- [Directives]
a. From the passage on PPP credit research, reproduce the stretch from "FIGURE 5: S&P'S" through "under what circumstances?", swapping "asset class" for "investment category".
b. In the passage on PPP credit research, what share of S&P's project finance portfolio is made up of UK PFI projects?
##### Passage shown
One of the most valuable services that rating agencies provide to the investor community is the publishing of generally high-quality credit research pieces. Recently, each of the 'big three' agencies has published articles on project finance default, recovery or both. However, this is of limited use to the PPP industry. Project finance is employed in a myriad of sectors - often as a risk mitigant in speculative, technology-driven (sometimes emerging-territory) investment ventures such as telecoms, power, oil and gas exploration, and mineral extraction. Where is the common credit ground with social infrastructure PPPs in the UK, Canada or Australia? Furthermore, as PPPs are but a small subset of the rated project finance universe (UK PFI projects represent 16 percent of S&P's project finance portfolio - see Figure 5) PPP-specific credit traits and trends can easily be masked in any aggregate analysis of project finance loan performance.
FIGURE 5: S&P'S PROJECT FINANCE UNIVERSE BY SECTOR

PPPs are different. They deserve to be treated as an asset class of their own. Launched back in the mists of time before Yahoo was born, Nick Leeson was arrested and the DVD arrived, it would not seem unreasonable to expect some specific statistical research and in-depth analysis - not just descriptive narrative - from the rating agencies. Gone are the days when reliance had to be placed on conjecture and theory; when an absence of visibility supported a fundamentally conservative stance. They could start with international empirical evidence. How have these assets (rated and non-rated) performed? How many have defaulted and under what circumstances?
##########
##### Excerpted data
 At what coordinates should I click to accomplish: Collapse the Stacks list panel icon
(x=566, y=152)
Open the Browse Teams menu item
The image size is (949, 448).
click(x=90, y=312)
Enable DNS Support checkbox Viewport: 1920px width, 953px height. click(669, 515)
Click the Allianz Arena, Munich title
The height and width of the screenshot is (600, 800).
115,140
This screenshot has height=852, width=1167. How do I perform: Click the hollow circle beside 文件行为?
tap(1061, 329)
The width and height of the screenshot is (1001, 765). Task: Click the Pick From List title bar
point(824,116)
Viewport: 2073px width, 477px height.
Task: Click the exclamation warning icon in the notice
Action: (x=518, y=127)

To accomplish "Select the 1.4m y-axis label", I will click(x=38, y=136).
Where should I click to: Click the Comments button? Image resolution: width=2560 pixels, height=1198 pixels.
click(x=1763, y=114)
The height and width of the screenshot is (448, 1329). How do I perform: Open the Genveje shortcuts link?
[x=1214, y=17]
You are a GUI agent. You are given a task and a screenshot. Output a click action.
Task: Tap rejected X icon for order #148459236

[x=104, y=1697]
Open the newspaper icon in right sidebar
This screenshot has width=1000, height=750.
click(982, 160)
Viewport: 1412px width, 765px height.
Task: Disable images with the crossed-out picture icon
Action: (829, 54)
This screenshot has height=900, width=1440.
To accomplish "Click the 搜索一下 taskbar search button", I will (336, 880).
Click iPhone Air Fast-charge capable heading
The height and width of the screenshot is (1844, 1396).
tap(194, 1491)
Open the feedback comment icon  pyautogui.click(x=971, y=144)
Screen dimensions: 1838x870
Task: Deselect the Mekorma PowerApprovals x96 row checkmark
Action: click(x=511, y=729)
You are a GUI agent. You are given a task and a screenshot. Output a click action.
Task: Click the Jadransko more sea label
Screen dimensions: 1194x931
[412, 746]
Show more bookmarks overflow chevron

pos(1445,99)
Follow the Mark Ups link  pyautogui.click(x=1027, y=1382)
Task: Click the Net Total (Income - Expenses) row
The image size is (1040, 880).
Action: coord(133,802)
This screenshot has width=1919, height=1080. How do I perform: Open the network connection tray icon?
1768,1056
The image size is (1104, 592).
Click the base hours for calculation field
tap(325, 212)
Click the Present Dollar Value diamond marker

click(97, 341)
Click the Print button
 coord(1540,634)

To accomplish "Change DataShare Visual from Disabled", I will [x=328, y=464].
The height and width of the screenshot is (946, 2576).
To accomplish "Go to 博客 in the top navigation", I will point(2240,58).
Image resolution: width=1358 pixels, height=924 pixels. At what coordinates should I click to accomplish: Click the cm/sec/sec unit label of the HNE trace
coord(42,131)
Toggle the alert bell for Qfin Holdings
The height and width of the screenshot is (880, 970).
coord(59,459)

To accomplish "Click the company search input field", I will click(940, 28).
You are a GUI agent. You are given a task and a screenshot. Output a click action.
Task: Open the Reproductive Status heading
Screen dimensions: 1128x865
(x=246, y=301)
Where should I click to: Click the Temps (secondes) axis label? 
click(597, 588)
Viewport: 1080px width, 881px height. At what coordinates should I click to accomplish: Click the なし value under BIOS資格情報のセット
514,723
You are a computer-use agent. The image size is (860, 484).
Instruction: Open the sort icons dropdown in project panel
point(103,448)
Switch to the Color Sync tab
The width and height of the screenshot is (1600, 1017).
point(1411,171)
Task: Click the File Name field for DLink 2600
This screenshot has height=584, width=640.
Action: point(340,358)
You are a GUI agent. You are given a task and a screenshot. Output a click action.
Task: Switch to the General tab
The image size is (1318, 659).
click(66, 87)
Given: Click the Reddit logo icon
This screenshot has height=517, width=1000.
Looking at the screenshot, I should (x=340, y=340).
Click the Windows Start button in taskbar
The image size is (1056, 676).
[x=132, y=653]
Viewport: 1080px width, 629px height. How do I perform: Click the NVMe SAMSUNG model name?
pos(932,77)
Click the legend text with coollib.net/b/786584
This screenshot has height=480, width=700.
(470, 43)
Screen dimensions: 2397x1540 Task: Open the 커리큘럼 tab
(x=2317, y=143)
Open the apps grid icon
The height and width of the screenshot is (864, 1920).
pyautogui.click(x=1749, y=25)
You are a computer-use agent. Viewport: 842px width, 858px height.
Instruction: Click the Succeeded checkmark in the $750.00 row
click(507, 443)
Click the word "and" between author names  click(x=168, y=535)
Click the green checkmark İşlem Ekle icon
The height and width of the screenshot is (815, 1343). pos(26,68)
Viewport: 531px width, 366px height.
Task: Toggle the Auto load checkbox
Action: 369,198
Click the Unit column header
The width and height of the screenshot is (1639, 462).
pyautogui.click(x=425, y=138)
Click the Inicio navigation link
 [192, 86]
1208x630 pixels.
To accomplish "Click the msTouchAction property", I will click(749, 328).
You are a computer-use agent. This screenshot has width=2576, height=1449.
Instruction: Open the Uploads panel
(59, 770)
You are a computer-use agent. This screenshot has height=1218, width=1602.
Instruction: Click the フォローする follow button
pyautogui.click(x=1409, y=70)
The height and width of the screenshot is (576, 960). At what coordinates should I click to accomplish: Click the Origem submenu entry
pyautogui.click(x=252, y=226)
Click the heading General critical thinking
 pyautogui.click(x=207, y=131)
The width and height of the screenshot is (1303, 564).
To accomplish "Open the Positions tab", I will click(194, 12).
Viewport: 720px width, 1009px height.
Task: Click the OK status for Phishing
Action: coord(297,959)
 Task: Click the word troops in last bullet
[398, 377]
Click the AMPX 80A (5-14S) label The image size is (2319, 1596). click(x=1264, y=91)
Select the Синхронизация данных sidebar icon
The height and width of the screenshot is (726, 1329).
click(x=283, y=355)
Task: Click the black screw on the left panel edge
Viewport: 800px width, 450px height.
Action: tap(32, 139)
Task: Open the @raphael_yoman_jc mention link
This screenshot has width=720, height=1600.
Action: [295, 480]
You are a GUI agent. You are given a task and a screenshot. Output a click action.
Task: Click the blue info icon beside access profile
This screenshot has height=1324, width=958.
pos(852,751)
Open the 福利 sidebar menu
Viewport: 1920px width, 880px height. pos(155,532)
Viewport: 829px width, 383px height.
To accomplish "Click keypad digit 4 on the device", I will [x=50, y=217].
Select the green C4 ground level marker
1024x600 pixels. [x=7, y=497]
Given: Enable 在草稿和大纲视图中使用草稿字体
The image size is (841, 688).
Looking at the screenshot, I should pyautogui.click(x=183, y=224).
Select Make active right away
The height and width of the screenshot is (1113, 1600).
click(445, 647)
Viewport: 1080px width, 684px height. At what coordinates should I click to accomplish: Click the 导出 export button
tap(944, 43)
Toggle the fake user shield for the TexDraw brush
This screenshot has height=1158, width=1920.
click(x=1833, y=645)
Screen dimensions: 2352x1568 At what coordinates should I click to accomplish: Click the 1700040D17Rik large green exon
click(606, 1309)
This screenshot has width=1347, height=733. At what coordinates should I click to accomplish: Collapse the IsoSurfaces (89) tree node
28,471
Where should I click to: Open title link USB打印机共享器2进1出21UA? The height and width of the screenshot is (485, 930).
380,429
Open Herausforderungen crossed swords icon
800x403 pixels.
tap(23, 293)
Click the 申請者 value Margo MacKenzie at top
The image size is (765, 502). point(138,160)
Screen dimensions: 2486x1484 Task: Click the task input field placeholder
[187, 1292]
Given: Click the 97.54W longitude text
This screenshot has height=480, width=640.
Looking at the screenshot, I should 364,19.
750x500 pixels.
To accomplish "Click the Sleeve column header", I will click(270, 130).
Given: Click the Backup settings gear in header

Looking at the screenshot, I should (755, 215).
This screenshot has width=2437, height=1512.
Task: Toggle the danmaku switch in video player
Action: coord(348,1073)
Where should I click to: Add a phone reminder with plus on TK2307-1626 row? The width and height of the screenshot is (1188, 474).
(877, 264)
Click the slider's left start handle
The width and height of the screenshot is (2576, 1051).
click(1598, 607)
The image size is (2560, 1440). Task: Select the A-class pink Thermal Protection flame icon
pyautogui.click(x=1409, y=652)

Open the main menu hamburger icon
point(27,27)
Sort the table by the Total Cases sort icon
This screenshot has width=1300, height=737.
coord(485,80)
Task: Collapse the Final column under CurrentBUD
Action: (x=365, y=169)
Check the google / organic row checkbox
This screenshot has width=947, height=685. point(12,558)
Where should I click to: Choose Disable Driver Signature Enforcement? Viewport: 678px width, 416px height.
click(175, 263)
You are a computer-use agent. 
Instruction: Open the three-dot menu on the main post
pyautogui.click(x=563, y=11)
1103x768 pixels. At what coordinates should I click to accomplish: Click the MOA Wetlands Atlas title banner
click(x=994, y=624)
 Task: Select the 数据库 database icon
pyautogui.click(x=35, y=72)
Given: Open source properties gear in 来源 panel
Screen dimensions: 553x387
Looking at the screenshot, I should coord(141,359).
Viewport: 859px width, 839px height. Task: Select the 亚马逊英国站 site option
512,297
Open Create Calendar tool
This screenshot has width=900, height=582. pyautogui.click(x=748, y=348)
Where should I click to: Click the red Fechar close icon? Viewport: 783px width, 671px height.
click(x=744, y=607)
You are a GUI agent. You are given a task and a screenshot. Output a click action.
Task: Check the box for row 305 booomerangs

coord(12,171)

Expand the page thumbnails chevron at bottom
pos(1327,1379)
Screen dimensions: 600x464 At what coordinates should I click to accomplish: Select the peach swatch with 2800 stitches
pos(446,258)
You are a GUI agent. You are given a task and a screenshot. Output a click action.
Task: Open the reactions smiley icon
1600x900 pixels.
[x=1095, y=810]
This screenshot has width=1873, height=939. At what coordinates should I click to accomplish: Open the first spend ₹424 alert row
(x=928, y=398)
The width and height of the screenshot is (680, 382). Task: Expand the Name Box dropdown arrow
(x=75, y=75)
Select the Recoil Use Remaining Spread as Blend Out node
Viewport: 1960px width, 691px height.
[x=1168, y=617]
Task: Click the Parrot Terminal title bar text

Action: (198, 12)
##########
- [Task-by-task results]
a.
FIGURE 5: S&P'S PROJECT FINANCE UNIVERSE BY SECTOR

PPPs are different. They deserve to be treated as an investment category of their own. Launched back in the mists of time before Yahoo was born, Nick Leeson was arrested and the DVD arrived, it would not seem unreasonable to expect some specific statistical research and in-depth analysis - not just descriptive narrative - from the rating agencies. Gone are the days when reliance had to be placed on conjecture and theory; when an absence of visibility supported a fundamentally conservative stance. They could start with international empirical evidence. How have these assets (rated and non-rated) performed? How many have defaulted and under what circumstances?

b. 16 percent